1970 essay by Louis Althusser

"Ideology and Ideological State Apparatuses (Notes Towards an Investigation)" (French: "Idéologie et appareils idéologiques d'État (Notes pour une recherche)") is an essay by the French Marxist philosopher Louis Althusser. First published in 1970, it advances Althusser's conception and critique of ideology. Althusser draws upon the works of earlier theorists such as Antonio Gramsci, Sigmund Freud and Jacques Lacan to proffer a more elaborate redefinition of the theory. Althusser's theory of ideology has remained influential since it was written. The essay was intended to be a section of a larger book and was eventually published as a part of "On the Reproduction of Capitalism: Ideology and Ideological State Apparatuses."

==Reproduction of the relations of production==
Althusser begins the essay by reiterating the Marxist theory that in order to exist, a social formation is required to essentially, continuously and perpetually, reproduce the productive forces (labour power and means of production), the conditions of production, and the relations of production. The reproduction of labour power is ensured by the wage system which pays a minimum amount to the workers so that they appear to work day after day, thereby limiting their vertical mobility.
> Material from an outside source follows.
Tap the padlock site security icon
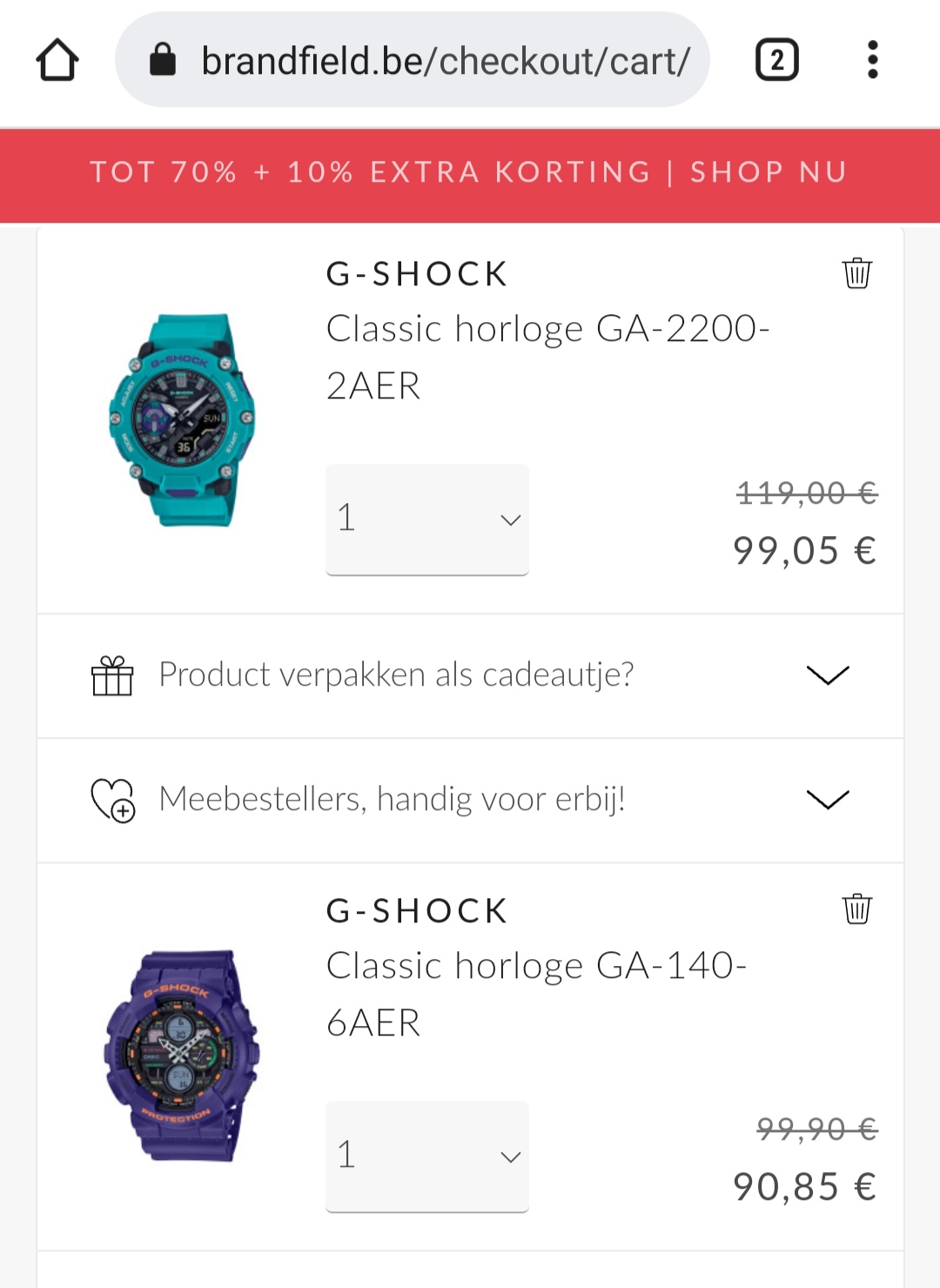point(163,60)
The reproduction of the conditions of production and the reproduction of the relations of production happens through the state apparatuses which are insidious machinations controlled by the capitalist ruling ideology in the context of a class struggle to repress, exploit, extort and subjugate the ruled class.

The Marxist spatial metaphor of the edifice describes a social formation constituted by the foundational infrastructure, i.e. the economic base, on which stands the superstructure consisting of two floors: the law/the state (the politico-legal floor) and ideology. A detailed description of both structures is provided below:

The infrastructure consists of the forces, the means, and the relations of production. The following examples reflect the concept of the infrastructure in further detail:
- The forces included the workers. Also, it consists of the technical knowledge to perform the work, such as training and knowledge.
- The means are the materials of production. This includes the raw materials, tools, and machines.
- The relations of production reflect the interactions between workers as well as between the workers and owners.
The superstructure arises from the infrastructure and consists of culture and ideology. The following examples reflect the concept of the superstructure in further detail:
- The culture includes the laws, politics, art, etc.
- Ideology includes the world views, values, and beliefs
Marx's theory is that the superstructure comes from the infrastructure and reconditions ways of life and living so that the infrastructure continues to be produced.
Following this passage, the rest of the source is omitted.